MOLOCH. Et, en effet, ce n’était pas une idée heureuse—quoique l’auteur prétende que c’est à ces petits riens qu’on reconnaît le monde:—D’abord, cet usage de se faire apporter les lettres sur un plat d’argent n’est ni si général, ni si établi qu’on n’eût pu le supprimer,—si ce n’est chez quelques dandys d’imitation anglaise.—Ensuite, il n’est pas, selon moi, très-élégant d’apporter une lettre sur un plat qui peut avoir servi à manger des côtelettes;—on devrait employer un plateau d’une forme particulière.

AZAZEL. Depuis cette représentation, il y a une foule de faux dandys à la suite qui se font apporter,—sur un plat d’argent tout ce qu’ils demandent à leurs domestiques; leurs bretelles, leur gilet, leurs bottes.
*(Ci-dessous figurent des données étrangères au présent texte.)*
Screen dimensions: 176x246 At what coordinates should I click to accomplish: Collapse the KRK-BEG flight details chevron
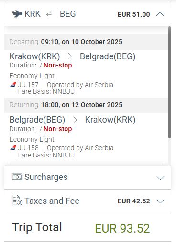coord(160,14)
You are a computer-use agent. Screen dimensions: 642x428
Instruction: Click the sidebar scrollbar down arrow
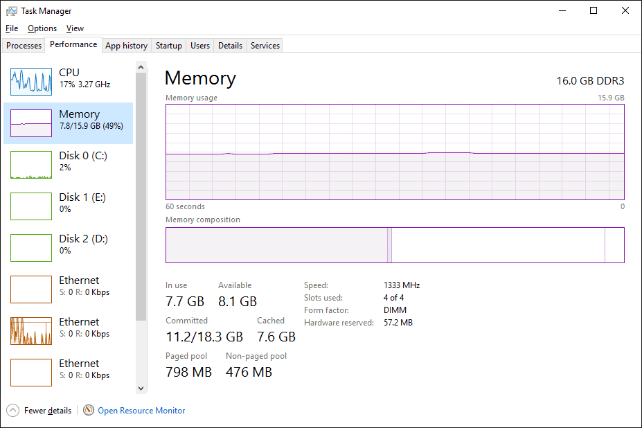tap(141, 387)
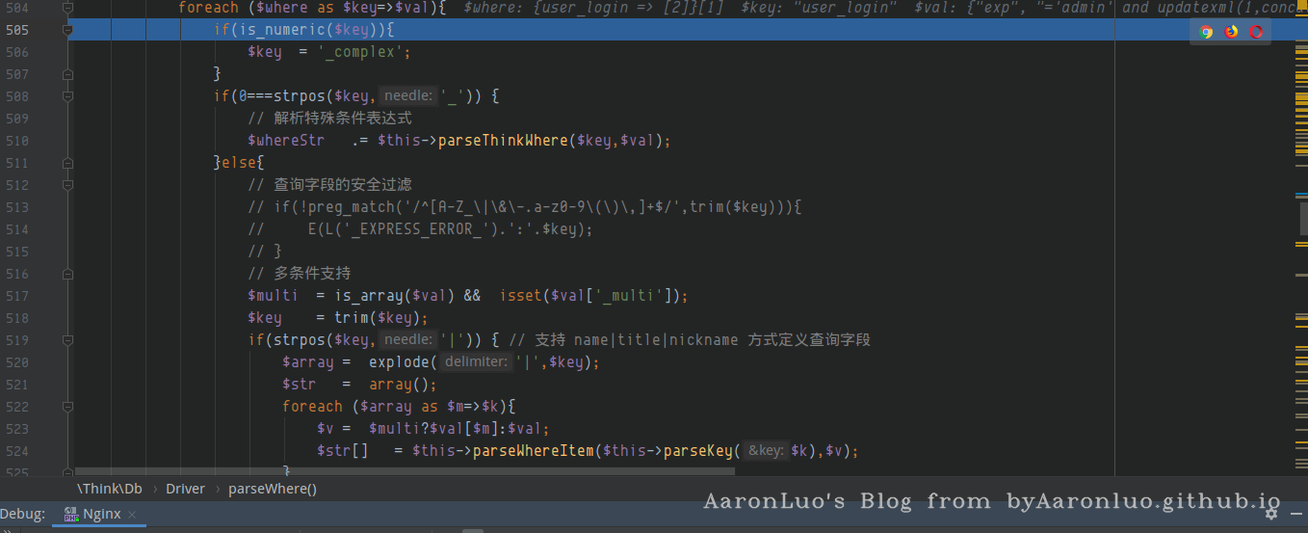Open file in Opera browser icon
Viewport: 1308px width, 533px height.
(x=1256, y=32)
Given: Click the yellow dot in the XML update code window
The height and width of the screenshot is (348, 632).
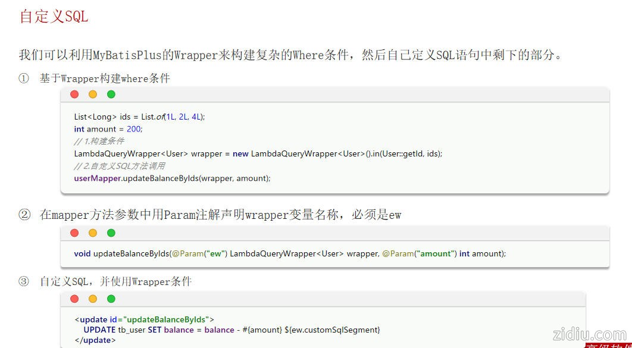Looking at the screenshot, I should [x=93, y=299].
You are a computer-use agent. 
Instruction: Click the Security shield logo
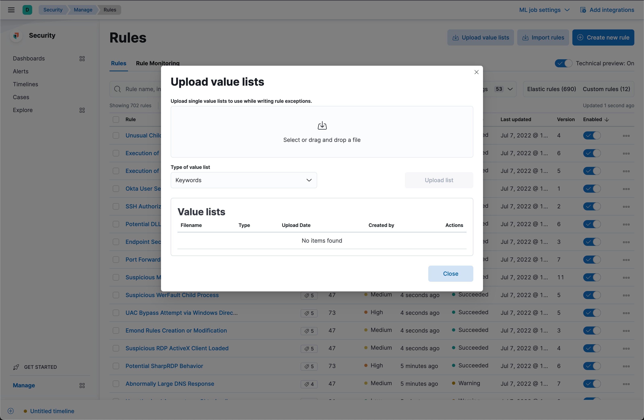[16, 35]
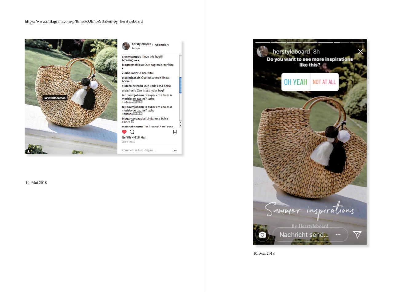This screenshot has height=292, width=412.
Task: Tap the camera icon in story
Action: coord(262,235)
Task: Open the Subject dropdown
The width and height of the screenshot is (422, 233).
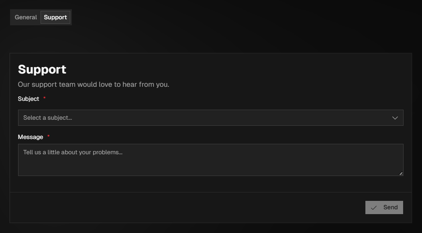Action: click(210, 118)
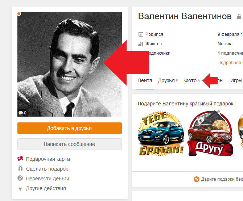
Task: Click the ruble money transfer icon
Action: point(20,178)
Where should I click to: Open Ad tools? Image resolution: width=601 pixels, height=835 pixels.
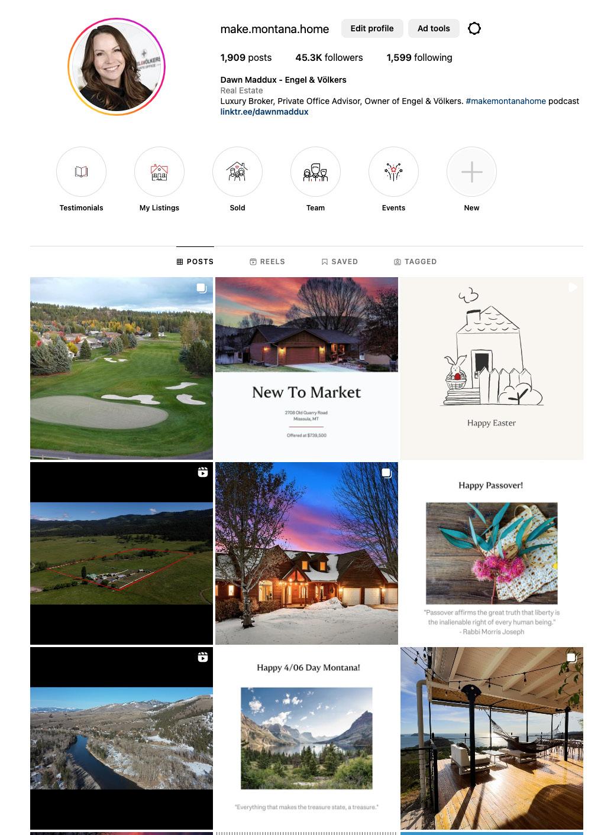(434, 28)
L’AUTEUR. Mammone, vous pourriez rire un peu moins fort,—ce me semble,—des médiocres plaisanteries d’Azazel?

(MAMMONEN ne répond qu’en bourdonnant la Marseillaise.)

MOLOCH. L’auteur de la pièce a eu tort d’aller s’attaquer à Janin,—et d’aller chercher de petits motifs mesquins à la critique du feuilletoniste.
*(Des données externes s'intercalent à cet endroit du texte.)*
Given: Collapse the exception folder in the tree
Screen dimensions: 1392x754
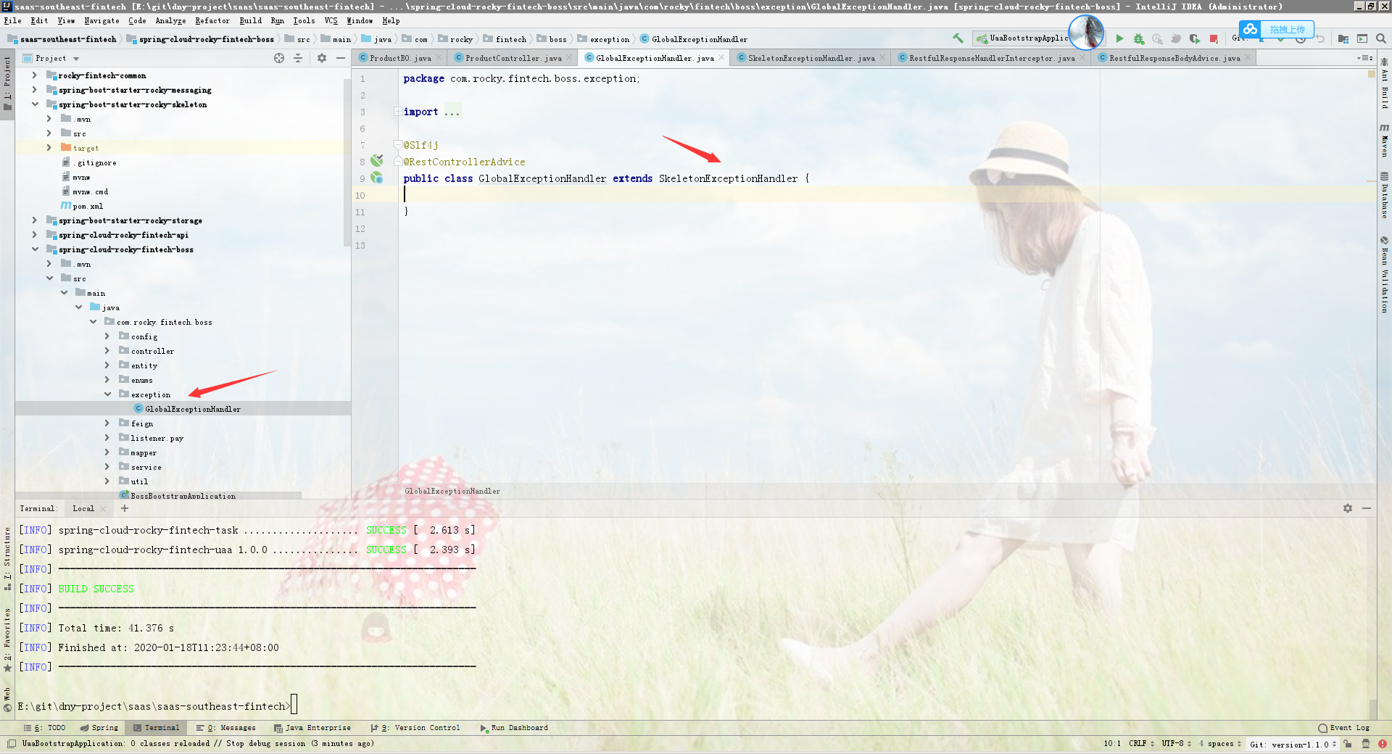Looking at the screenshot, I should pos(107,394).
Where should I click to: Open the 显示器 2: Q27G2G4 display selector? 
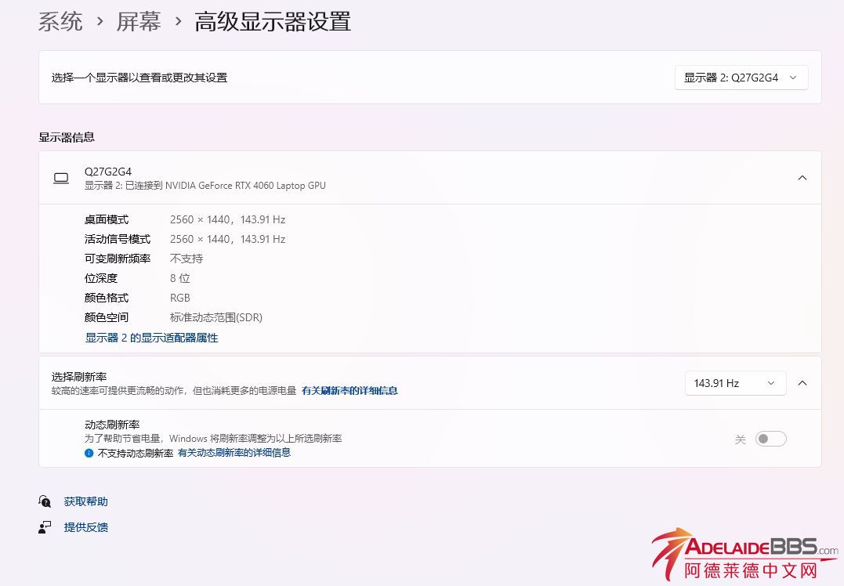click(741, 78)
A part le commencement du feuilleton de Janin; qui était peut-être un peu vulgaire...

L’AUTEUR. Oh là! Moloch,—ne parlez pas ainsi de Janin!

MAMMONE.—Nous sommes en révolte, notre ex-maître,—et je parle comme je veux.
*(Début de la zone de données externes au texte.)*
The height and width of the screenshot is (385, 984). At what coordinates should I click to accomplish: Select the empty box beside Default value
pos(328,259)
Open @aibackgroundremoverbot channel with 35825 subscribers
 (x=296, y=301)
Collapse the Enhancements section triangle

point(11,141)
(MAMMONEN continue à bourdonner la Marseillaise.)

MOLOCH. Le commencement du feuilleton de Janin, sur les pièces de M. Walewski, était un peu vulgaire et banal.—Les hommes qui par goût ne vivent pas dans le monde ont tort d’en parler avec aigreur,—ils ont l’air d’être envieux, et rien n’a si mauvaise grâce.